#### [YOUR ASSIGNMENT]
Filter the records below, keeping only lines with the string "pixels".

#### [WORKING DATA]
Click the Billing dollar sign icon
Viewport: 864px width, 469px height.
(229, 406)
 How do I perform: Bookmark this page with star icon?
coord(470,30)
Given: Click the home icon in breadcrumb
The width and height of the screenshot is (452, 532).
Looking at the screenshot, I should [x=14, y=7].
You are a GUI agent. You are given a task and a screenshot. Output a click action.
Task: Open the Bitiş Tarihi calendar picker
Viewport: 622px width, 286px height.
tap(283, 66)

==

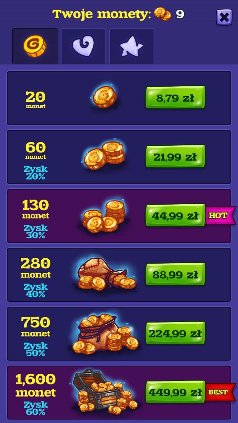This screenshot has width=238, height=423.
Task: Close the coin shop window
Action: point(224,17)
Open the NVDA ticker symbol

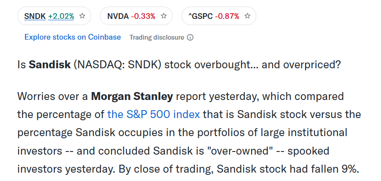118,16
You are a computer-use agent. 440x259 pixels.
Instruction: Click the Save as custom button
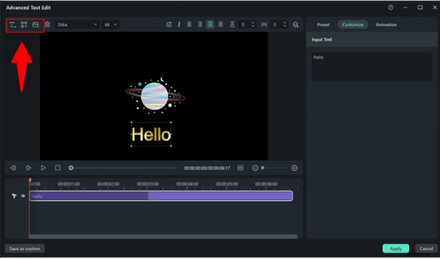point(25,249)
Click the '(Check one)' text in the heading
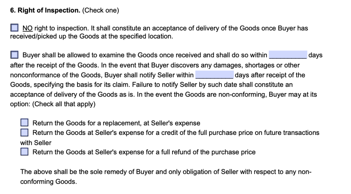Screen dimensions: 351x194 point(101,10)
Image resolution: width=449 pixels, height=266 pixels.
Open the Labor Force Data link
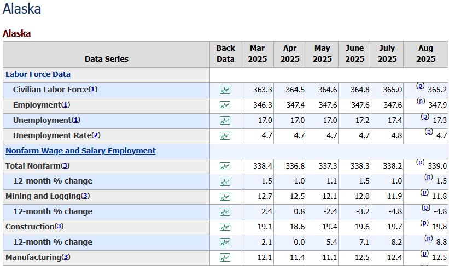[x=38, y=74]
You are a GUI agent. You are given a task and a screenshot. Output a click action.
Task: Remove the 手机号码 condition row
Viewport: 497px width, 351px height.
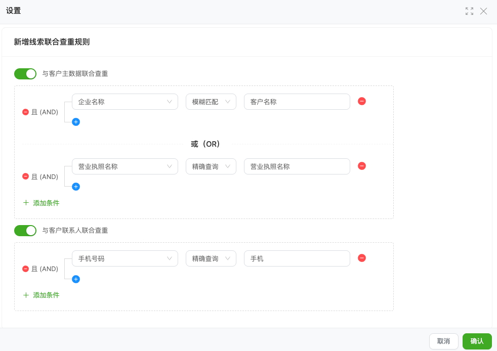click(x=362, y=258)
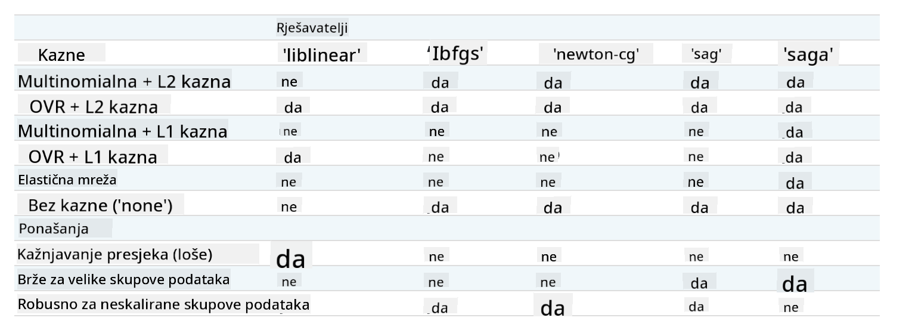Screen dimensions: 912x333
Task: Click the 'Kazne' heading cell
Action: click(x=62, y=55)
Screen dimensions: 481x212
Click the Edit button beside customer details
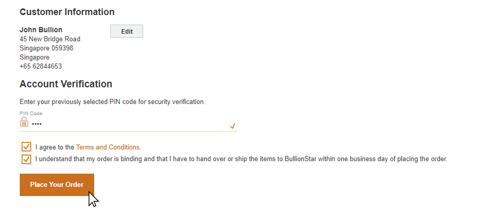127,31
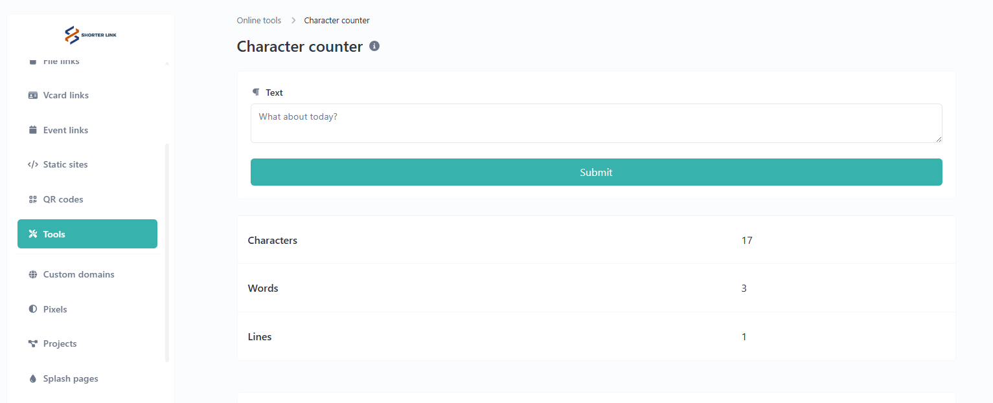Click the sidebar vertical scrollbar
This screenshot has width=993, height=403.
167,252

==

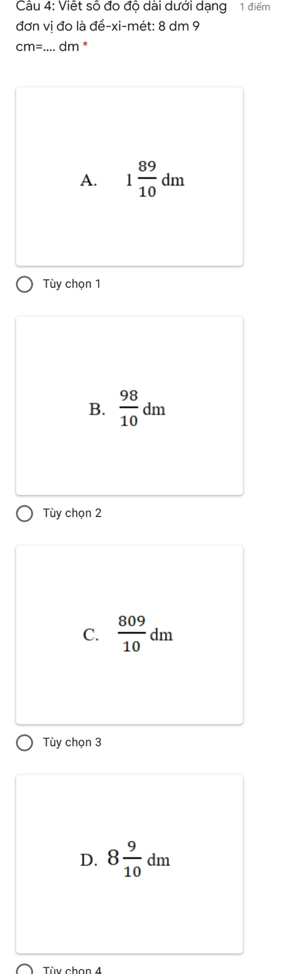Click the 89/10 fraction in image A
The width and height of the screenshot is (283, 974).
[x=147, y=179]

#### [EXPECTED ANSWER]
You are a computer-use agent. 440x259 pixels.
Image resolution: width=449 pixels, height=266 pixels.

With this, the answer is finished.